Meiosis is a highly complex process significantly influenced by transcriptional regulation. However, studies on the mechanisms that govern transcriptomic changes during meiosis, especially in prophase I, are limited. Here, we performed single-cell ATAC-seq of human testis tissues and observed reprogramming during the transition from zygotene to pachytene spermatocytes. This event, conserved in mice, involved the deactivation of genes associated with meiosis after reprogramming and the activation of those related to spermatogenesis before their functional onset. Furthermore, we identified 282 transcriptional regulators (TRs) that underwent activation or deactivation subsequent to this process. Evidence suggested that physical contact signals from Sertoli cells may regulate these TRs in spermatocytes, while secreted ENHO signals may alter metabolic patterns in these cells. Our results further indicated that defective transcriptional reprogramming may be associated with non-obstructive azoospermia (NOA). This study revealed the importance of both physical contact and secreted signals between Sertoli cells and germ cells in meiotic progression.
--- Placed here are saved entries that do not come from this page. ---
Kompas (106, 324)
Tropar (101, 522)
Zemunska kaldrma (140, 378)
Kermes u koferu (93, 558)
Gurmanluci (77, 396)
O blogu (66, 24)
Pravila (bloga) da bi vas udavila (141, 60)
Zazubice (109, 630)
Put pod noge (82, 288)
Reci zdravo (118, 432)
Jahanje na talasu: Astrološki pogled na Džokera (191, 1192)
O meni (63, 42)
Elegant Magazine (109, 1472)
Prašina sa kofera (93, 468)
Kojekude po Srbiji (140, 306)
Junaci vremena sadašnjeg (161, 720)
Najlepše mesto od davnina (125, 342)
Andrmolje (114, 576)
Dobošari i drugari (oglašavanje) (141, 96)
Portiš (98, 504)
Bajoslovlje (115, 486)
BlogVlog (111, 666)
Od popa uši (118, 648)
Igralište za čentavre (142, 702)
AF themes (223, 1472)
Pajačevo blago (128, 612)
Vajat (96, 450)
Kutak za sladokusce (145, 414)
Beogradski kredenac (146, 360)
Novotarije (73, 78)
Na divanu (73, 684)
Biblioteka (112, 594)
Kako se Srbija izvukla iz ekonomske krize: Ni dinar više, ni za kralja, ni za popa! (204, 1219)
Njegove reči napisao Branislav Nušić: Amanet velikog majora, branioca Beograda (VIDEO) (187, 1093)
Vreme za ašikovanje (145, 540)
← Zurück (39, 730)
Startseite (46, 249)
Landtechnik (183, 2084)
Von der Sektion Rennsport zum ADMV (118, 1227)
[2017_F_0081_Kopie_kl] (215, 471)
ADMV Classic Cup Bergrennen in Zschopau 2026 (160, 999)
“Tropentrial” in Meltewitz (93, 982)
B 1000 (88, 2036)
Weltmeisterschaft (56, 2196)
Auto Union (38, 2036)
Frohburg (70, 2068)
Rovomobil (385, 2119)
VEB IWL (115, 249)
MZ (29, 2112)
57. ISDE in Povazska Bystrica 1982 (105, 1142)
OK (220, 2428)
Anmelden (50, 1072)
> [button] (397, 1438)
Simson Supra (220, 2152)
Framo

减数分裂是一个复杂且精细的生物学过程,其中转录调节扮演着至关重要的角色。我们通过对健康男性睾丸组织进行单细胞ATACseq,发现在减数分裂的前期,具体为偶线期向粗线期过渡的过程中,精母细胞发生了一次转录重编程过程。这一过程在小鼠中也存在,与减数分裂相关的基因在重编程后停止活动,而与精子形成相关的基因则开始被激活。进一步,我们确定了282个在这一重编程过程中被激活或抑制的转录调控因子,并且我们发现从支持细胞发出的物理接触信号可能会调控精母细胞中这些因子的表达。另外,我们也发现分泌型信号分子ENHO在调整精母细胞的代谢模式中可能具有显著作用。最后,通过非梗阻无精子症(NOA)病人睾丸组织单细胞测序数据,我们发现在NOA病人的粗线期精母细胞中存在转录重编程序的缺陷。总之,我们发现了生精细胞减数分裂过程中保守且重要的转录重编程过程,并强调了支持细胞与生殖细胞之间的物理和分泌信号交流对于减数分裂进程的重要性。.
Keywords: Cell-cell communication; Meiosis; Single-cell ATAC-seq; Single-cell RNA-seq; Spermatogenesis; Transcriptional reprogramming.